* **Selected passage**:
————
I did a small benchmark test to compare Couchbase (running in Win) with Redis and MySql (EDIT: added Aerospike to test)
We are inserting 100 000 JSON "documents" into three db/stores:
The JSON file is 67 lines, about 1800 bytes.
INSERT:
READ: We are reading 1000 times, and we do this 10 times and look at averages.
Conclusion: Couchbase seems slowest (the INSERT times varies a lot it seems), Aerospike is also very slow. Both of these are using in-memory storage (Couchbase => Ephemeral bucket, Aerospike => storage-engine memory).
Question: Why the in-memory write and read on Couchbase so slow, even slower than using normal MySQL (on an SSD)?
Note: Using Task.WhenAll, or awaiting each call, doesn't make a difference.
INSERT
Couchbase:
IBucket bucket = await cluster.BucketAsync("halo"); // <-- ephemeral 
IScope scope = bucket.Scope("myScope");
var collection = scope.Collection("myCollection");
// EDIT: Added this to avoid measuring lazy loading:
JObject t = JObject.FromObject(_baseJsonObject);
t["JobId"] = 0;
t["CustomerName"] = $"{firstnames[rand.Next(0, firstnames.Count - 1)]} {lastnames[rand.Next(0, lastnames.Count - 1)]}";
await collection.InsertAsync("0", t);
await collection.RemoveAsync("0");
List<Task> inserTasks = new List<Task>();
sw.Start();
foreach (JObject temp in jsonObjects) // jsonObjects is pre-created so its not a factor in the test
{
    inserTasks.Add(collection.InsertAsync(temp.GetValue("JobId").ToString(), temp));
}
await Task.WhenAll(inserTasks);
sw.Stop();
Console.WriteLine($"Adding {nbr} to Couchbase took {sw.ElapsedMilliseconds} ms");
Redis (using ServiceStack!)
sw.Restart();
using (var client = redisManager.GetClient())
{
    foreach (JObject temp in jsonObjects)
————
* **Brief a**: According to the benchmark post, how large is the JSON file used in the test?
————
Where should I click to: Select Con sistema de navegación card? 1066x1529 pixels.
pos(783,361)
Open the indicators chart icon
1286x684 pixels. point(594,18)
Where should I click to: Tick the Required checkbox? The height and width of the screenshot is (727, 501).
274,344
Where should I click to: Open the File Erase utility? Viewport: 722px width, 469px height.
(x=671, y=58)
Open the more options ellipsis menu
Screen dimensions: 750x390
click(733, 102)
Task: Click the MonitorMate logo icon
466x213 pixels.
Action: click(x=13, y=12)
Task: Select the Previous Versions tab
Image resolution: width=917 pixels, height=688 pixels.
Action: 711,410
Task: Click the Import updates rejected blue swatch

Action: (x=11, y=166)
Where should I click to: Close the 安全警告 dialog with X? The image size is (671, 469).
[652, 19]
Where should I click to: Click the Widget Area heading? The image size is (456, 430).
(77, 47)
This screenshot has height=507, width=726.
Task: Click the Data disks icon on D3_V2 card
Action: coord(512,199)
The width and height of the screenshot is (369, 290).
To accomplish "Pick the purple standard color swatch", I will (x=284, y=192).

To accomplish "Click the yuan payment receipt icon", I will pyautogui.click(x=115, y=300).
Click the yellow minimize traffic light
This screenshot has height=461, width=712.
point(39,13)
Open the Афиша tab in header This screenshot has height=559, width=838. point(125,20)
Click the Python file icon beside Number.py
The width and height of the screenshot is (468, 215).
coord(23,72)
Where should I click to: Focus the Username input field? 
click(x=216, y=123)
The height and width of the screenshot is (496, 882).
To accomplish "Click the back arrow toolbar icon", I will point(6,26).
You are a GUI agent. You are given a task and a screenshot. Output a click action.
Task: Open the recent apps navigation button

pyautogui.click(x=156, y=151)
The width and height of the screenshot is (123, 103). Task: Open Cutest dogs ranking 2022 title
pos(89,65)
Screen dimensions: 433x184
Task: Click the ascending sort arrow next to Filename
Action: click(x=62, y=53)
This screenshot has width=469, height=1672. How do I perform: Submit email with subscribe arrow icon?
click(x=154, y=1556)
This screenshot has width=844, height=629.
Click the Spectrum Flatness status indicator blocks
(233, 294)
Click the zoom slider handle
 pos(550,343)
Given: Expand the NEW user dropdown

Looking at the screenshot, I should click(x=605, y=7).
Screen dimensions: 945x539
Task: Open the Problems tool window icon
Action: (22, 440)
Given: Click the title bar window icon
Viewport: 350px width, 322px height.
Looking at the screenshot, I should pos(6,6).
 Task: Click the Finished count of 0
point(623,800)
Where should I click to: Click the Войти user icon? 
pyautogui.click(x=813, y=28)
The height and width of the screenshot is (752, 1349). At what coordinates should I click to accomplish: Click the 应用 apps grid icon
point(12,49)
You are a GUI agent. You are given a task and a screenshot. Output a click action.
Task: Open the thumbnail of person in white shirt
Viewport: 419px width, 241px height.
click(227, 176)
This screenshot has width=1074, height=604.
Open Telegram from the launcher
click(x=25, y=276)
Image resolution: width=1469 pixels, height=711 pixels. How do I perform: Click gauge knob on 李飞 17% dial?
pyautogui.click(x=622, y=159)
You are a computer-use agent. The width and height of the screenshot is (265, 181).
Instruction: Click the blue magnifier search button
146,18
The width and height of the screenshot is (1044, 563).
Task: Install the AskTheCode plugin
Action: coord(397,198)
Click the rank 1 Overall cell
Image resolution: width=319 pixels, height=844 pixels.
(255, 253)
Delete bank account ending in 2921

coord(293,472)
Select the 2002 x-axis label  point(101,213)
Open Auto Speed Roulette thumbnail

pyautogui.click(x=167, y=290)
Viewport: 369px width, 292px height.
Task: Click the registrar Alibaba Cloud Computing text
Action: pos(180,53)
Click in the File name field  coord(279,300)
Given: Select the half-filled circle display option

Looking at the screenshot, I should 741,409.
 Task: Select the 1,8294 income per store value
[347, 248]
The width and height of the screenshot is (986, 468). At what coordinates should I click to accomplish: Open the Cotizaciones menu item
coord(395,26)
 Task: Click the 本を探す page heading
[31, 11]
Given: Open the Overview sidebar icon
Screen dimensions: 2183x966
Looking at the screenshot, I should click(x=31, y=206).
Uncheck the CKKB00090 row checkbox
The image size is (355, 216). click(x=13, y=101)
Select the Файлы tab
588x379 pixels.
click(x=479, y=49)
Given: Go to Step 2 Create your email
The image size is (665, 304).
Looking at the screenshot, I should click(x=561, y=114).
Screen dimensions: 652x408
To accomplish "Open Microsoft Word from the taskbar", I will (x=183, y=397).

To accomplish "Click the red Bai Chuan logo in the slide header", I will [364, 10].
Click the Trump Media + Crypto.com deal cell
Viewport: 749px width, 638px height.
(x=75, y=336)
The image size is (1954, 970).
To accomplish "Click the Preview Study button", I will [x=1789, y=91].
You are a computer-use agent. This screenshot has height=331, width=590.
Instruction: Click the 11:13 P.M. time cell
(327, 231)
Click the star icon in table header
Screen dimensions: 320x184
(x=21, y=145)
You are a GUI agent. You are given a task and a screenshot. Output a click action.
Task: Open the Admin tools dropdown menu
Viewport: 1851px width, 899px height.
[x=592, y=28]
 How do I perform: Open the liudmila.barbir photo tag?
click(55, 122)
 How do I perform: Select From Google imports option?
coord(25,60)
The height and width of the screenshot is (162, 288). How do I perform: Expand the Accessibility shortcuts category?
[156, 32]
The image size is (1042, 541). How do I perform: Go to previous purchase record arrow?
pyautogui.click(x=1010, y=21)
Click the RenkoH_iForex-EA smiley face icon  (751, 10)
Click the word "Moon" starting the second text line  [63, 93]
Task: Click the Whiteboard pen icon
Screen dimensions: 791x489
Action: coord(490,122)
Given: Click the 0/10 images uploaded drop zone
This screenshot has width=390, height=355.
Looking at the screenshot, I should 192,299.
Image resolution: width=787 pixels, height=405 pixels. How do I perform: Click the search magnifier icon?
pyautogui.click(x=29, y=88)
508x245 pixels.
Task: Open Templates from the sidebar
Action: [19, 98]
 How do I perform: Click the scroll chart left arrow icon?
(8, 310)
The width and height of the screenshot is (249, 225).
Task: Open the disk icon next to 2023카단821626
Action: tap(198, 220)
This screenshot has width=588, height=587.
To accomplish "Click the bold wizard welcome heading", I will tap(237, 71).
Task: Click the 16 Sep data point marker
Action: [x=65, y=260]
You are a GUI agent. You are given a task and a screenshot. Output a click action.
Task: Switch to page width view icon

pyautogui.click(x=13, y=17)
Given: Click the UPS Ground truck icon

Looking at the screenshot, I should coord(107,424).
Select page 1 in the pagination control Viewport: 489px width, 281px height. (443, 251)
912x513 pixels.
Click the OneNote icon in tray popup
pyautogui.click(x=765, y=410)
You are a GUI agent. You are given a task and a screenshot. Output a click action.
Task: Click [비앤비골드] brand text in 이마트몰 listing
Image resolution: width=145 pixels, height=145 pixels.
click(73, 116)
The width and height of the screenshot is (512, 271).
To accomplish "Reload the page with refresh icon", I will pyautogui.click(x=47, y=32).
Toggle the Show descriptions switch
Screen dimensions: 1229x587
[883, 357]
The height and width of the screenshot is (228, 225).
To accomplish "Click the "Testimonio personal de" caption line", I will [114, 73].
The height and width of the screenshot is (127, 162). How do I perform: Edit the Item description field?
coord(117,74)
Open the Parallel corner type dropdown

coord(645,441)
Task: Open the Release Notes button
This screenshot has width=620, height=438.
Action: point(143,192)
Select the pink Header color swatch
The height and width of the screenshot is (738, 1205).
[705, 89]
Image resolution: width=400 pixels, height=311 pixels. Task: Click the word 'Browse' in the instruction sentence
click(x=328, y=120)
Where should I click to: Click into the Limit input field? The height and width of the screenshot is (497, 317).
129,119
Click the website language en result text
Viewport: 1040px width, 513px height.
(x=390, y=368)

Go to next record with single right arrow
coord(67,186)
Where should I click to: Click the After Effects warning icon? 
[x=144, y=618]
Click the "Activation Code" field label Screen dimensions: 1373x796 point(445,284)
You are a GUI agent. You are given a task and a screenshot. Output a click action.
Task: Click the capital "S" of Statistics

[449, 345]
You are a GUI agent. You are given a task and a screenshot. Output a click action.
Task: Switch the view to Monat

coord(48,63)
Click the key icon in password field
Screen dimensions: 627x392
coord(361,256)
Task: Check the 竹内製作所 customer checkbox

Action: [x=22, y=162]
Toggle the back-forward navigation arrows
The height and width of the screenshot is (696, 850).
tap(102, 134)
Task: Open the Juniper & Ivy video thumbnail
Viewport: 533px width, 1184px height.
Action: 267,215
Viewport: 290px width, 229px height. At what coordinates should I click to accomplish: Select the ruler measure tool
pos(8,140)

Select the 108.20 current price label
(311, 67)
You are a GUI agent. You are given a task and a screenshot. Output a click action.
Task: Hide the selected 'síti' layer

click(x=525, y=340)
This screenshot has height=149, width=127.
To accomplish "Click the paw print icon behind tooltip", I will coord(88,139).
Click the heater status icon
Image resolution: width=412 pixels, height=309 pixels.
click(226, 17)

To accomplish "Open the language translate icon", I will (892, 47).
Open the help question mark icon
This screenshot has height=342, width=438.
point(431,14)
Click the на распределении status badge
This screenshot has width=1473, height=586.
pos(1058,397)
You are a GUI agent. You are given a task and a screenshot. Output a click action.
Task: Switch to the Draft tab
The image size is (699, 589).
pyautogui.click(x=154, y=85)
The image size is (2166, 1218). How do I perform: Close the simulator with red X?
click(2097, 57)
————
* **Brief b**: Count the lines of the listing that contain the string "computer", with case counting, and give only the number.

* **Response a**: It is 67 lines, about 1800 bytes.

* **Response b**: 2